À ces ouvrages s’ajoutent des textes écrits avec des philosophes, des théologiens, des psychanalystes, autour de la fragilité, de la pauvreté, de la place des derniers dans nos univers politiques et religieux. Loin des livres « à thèse », ces essais gardent la rugosité du réel : anecdotes de maraude, visages rencontrés, colères contre les politiques publiques, mais aussi humour noir, autodérision, refus du pathos.
Une voix pour les sans-abri, les exilés, les « enfants perdus »
Au-delà des dispositifs, des sigles et des institutions, il restera d’abord de lui une certaine manière de parler des pauvres. Ni saint, ni héros, Xavier Emmanuelli refusait les discours lénifiants comme les grandes déclarations moralisatrices. Il se méfiait des postures de compassion à distance.
Ce qu’il exigeait, c’était un déplacement très concret ; aller vers, écouter, accepter de voir ce que la ville nous pousse à ignorer. Les sans-abri de Paris, les migrants aux frontières de l’Europe, les malades psychiques à la rue, tous ces visages avaient pour lui un droit imprescriptible à la dignité.
De 1997 à 2015, il préside le Haut comité pour le logement des personnes défavorisées, rappelant inlassablement qu’un pays qui tolère la rue comme horizon de vie pour certains des siens fabrique de la violence sociale à bas bruit.

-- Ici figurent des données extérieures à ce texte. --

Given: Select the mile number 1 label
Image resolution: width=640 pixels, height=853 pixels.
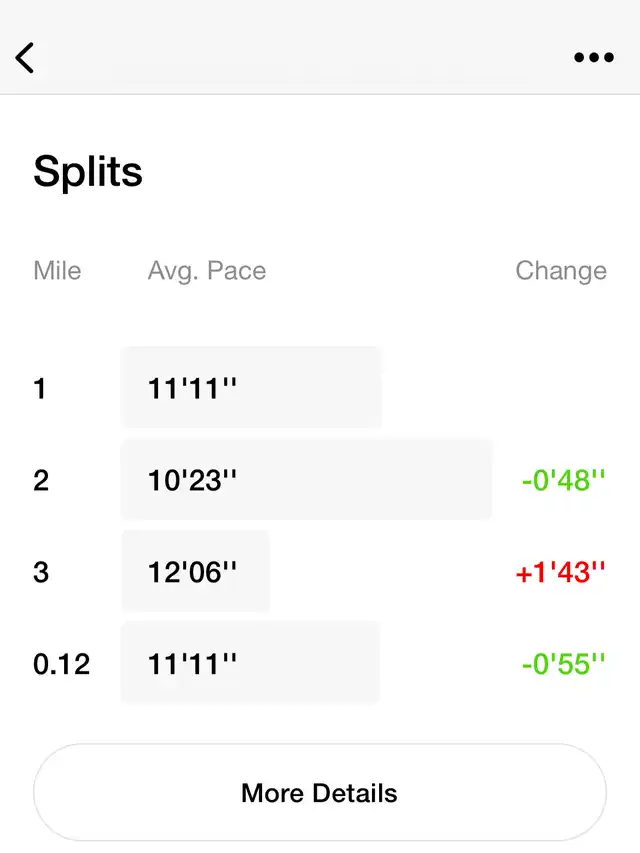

La mort de Xavier Emmanuelli ne clôt pas seulement une trajectoire personnelle. Elle met un visage sur une question qui nous concerne tous. Que faisons-nous des vies jugées inutiles ?
Il laisse des institutions – Médecins sans frontières, le Samu social de Paris, Samusocial International, Les Transmetteurs, le réseau « souffrance psychique et précarité » – mais aussi une façon très singulière d’habiter la médecine : debout, mobile, indocile, à l’écoute de ce qui se brise d’abord chez les plus fragiles.
On dira de lui qu’il fut un « médecin des pauvres ». Il fut surtout un homme qui aura tenté, toute sa vie, de réduire ce fossé obscène entre ceux qui dorment au chaud et ceux qui dorment dehors.
Ce soir, dans les rues qu’il a tant parcourues en maraude, beaucoup d’équipes continueront à s’arrêter auprès des silhouettes recroquevillées sur un banc, un carton, un bout de trottoir. Son nom ne sera pas forcément prononcé. Mais une partie de ce geste – s’accroupir, parler doucement, proposer une couverture, un café, une place à l’abri – portera encore, silencieusement, la trace de cet homme, juste, grand et simplement très humain que fut Xavier Emmanuelli.